Akibatnya, masyarakat kehilangan ruang kebebasan berekspresi.

C. Respons dan Resistensi terhadap Kebijakan Ekonomi dan Politik Orde Baru

Meskipun terlihat stabil, Orde Baru menghadapi berbagai bentuk perlawanan.

Bentuk Resistensi

·         Gerakan mahasiswa (1974, 1978, 1998)
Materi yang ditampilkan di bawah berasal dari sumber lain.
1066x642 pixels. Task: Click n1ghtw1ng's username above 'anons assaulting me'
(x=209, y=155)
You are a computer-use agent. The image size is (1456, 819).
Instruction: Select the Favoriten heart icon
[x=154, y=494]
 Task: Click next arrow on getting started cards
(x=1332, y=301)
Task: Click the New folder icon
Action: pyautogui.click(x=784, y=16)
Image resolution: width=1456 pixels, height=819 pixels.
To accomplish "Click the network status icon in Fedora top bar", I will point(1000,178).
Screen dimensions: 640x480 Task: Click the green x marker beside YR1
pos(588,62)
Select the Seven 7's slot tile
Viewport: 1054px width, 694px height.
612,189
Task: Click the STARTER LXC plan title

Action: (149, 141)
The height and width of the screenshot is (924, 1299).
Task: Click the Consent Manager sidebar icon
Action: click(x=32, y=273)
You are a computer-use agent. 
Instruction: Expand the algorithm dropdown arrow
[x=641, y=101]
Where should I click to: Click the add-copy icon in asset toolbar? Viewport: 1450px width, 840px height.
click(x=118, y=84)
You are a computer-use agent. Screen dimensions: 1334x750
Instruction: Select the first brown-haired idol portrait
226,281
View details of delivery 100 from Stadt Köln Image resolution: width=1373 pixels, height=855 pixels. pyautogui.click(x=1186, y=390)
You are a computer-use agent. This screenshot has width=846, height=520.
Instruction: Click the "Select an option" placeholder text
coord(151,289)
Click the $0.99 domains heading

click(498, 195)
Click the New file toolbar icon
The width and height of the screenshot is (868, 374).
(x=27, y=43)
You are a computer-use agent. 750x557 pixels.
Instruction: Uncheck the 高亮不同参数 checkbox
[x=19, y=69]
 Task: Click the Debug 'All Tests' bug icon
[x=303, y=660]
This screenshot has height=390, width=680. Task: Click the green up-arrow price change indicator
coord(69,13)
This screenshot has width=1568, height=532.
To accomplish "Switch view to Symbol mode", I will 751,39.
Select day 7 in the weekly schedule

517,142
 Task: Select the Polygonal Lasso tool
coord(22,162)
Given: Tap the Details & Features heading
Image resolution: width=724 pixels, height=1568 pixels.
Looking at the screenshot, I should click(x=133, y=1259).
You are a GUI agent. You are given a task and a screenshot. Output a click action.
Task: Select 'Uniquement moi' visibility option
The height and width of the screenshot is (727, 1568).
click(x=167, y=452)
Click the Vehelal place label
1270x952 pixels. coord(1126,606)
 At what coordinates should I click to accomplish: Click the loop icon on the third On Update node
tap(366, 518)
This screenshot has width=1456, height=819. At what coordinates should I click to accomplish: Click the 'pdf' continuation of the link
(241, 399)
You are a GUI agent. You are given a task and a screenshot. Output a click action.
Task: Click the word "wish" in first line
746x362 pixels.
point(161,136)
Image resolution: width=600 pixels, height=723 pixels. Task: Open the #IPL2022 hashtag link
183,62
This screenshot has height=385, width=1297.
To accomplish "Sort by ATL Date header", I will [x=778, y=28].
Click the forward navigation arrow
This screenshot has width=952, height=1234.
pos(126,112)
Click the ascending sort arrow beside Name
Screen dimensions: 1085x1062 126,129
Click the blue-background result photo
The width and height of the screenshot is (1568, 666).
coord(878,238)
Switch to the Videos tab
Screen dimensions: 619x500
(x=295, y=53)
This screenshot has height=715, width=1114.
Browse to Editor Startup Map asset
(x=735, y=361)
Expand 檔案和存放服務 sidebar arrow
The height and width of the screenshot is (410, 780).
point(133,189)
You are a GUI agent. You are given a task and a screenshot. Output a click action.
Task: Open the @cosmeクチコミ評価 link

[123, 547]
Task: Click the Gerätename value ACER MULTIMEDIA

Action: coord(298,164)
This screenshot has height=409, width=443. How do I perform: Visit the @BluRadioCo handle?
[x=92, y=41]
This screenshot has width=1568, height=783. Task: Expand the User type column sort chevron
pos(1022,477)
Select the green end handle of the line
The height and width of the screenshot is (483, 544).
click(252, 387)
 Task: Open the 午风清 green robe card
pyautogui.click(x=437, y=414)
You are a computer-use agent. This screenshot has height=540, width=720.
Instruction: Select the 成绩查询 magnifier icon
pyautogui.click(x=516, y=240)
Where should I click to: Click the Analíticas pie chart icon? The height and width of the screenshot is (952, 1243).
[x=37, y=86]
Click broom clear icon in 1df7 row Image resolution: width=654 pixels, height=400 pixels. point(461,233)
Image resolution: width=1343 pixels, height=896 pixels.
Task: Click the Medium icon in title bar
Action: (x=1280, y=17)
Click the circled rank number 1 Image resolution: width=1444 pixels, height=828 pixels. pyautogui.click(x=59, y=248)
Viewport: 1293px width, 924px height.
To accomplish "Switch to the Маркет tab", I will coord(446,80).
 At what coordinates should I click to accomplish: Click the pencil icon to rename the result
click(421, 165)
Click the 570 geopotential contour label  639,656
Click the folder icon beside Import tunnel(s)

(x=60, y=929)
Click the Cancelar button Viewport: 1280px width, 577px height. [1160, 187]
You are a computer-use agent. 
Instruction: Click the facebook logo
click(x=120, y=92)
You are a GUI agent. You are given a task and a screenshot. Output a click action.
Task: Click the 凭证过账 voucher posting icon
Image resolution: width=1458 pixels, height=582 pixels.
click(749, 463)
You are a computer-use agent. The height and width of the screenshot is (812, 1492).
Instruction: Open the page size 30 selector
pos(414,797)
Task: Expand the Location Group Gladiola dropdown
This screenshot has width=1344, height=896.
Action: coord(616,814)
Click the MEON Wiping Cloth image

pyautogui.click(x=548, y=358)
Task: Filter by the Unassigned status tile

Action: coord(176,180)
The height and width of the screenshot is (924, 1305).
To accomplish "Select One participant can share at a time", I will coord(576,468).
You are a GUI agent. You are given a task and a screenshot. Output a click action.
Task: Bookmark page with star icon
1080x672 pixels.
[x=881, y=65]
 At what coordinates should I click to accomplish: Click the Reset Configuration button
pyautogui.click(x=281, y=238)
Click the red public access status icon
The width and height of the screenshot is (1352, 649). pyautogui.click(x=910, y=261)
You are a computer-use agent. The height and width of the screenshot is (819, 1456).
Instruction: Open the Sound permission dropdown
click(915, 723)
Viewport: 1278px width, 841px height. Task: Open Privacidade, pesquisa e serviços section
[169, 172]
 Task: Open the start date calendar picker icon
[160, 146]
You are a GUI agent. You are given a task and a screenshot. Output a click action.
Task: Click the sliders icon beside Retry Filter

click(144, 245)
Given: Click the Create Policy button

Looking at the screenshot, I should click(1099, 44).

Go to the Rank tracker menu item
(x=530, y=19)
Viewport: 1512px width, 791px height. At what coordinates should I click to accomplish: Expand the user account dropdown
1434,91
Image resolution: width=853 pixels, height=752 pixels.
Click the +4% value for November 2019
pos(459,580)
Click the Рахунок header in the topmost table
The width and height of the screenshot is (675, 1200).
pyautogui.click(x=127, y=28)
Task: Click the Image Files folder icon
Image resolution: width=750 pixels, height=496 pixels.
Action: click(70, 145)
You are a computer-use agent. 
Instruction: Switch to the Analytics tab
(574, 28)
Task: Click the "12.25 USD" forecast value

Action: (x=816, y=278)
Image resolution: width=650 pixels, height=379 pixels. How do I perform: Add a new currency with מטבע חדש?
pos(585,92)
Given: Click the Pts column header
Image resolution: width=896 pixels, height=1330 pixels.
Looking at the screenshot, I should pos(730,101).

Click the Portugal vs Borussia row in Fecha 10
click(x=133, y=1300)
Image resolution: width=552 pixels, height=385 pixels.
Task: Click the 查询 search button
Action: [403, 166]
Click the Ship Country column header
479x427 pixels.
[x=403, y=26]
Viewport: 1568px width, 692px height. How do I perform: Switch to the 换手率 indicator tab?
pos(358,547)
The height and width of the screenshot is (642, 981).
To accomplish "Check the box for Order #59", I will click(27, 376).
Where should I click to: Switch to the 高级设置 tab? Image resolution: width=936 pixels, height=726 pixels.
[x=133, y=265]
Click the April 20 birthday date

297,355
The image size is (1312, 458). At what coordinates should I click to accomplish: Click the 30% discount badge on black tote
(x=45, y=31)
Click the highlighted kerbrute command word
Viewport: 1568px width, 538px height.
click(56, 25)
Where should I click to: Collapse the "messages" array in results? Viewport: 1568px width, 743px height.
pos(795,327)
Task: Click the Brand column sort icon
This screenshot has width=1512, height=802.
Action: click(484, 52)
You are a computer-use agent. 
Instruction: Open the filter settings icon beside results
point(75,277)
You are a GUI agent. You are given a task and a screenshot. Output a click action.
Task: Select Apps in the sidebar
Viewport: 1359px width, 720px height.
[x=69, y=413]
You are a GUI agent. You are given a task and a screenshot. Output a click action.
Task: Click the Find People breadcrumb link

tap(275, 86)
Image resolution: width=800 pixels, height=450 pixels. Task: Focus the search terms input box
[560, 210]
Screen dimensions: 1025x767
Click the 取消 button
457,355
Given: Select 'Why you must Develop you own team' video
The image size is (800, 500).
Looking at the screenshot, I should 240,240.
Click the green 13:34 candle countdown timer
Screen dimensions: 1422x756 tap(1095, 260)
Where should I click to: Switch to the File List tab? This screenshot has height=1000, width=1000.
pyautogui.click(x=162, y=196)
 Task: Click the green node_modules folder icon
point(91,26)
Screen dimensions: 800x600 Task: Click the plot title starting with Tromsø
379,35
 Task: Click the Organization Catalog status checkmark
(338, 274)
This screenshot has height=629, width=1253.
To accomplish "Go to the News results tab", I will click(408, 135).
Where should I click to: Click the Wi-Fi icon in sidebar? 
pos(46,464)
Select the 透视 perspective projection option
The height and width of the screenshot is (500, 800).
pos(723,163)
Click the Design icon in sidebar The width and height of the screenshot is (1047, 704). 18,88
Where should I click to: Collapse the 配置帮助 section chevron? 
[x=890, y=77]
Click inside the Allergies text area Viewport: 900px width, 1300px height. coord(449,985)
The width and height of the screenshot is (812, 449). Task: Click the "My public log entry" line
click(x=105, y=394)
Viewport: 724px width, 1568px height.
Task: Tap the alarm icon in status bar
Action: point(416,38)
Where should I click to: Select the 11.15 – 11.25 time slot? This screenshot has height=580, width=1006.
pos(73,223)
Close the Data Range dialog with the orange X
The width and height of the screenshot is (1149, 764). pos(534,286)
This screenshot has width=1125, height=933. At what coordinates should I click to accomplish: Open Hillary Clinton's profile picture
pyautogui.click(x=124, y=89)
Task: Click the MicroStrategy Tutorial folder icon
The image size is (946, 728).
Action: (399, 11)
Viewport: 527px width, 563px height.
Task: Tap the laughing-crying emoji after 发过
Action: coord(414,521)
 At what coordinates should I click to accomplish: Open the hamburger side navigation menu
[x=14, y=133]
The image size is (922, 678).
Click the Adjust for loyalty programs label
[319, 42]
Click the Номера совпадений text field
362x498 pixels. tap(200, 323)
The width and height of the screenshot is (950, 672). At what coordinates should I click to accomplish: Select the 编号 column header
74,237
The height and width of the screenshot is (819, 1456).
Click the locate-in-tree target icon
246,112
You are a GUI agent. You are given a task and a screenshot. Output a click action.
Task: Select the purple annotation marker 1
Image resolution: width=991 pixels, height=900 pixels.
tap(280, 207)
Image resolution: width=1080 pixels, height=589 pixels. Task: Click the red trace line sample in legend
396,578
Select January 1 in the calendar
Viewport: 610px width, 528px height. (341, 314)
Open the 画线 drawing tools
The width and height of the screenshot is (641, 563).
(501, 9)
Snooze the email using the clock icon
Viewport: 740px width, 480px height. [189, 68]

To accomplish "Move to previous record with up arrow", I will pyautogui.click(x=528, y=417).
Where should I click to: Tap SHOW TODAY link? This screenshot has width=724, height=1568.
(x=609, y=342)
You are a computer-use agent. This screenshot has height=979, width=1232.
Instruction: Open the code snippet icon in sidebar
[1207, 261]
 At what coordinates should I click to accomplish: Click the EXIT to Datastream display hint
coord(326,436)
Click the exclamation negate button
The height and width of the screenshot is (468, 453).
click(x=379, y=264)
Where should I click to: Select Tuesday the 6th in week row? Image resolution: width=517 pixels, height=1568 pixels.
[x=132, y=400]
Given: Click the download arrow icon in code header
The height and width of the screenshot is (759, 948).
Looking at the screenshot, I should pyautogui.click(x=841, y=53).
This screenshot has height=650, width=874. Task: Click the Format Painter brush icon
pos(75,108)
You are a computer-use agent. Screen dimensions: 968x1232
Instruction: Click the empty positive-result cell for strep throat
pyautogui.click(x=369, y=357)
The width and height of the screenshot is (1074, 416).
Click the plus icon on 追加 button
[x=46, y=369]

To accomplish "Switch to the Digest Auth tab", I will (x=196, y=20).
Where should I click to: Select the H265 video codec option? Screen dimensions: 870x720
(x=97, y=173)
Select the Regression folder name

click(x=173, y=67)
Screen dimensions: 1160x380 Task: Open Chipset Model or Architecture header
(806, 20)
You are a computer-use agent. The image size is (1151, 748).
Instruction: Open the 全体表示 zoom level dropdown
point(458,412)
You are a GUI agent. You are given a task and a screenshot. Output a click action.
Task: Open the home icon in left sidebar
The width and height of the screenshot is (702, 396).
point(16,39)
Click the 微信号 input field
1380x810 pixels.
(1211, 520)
·         Kritik dari LSM dan tokoh masyarakat

·         Aksi buruh dan petani

·         Perlawanan daerah dan gerakan bawah tanah

Peristiwa penting:

·         Peristiwa Malari (1974)

·         Pembredelan media

·         Penangkapan aktivis

👉 Baca Juga Kehidupan Politik Ruangguru

👉 Baca Juga Revolusi Hijau Ruangguru

👉 Baca Juga Peran Pemuda Ruangguru

D. Masa Akhir Pemerintahan Orde Baru

Masa akhir Orde Baru ditandai oleh krisis multidimensi.

Faktor Runtuhnya Orde Baru

1.      Krisis ekonomi 1997

2.      Krisis kepercayaan rakyat

3.      Maraknya KKN

4.      Tekanan gerakan mahasiswa dan masyarakat

Puncaknya adalah:

·         Tragedi Trisakti (12 Mei 1998)

·         Gelombang demonstrasi besar-besaran

·         Pengunduran diri Presiden Soeharto (21 Mei 1998)

Kesimpulan

Masa transisi menuju Orde Baru hingga runtuhnya pemerintahan Soeharto menunjukkan dinamika kekuasaan yang kompleks. Orde Baru berhasil menciptakan stabilitas dan pertumbuhan ekonomi, namun gagal membangun demokrasi dan keadilan sosial secara berkelanjutan. Hal ini menjadi pelajaran penting bagi perjalanan demokrasi Indonesia.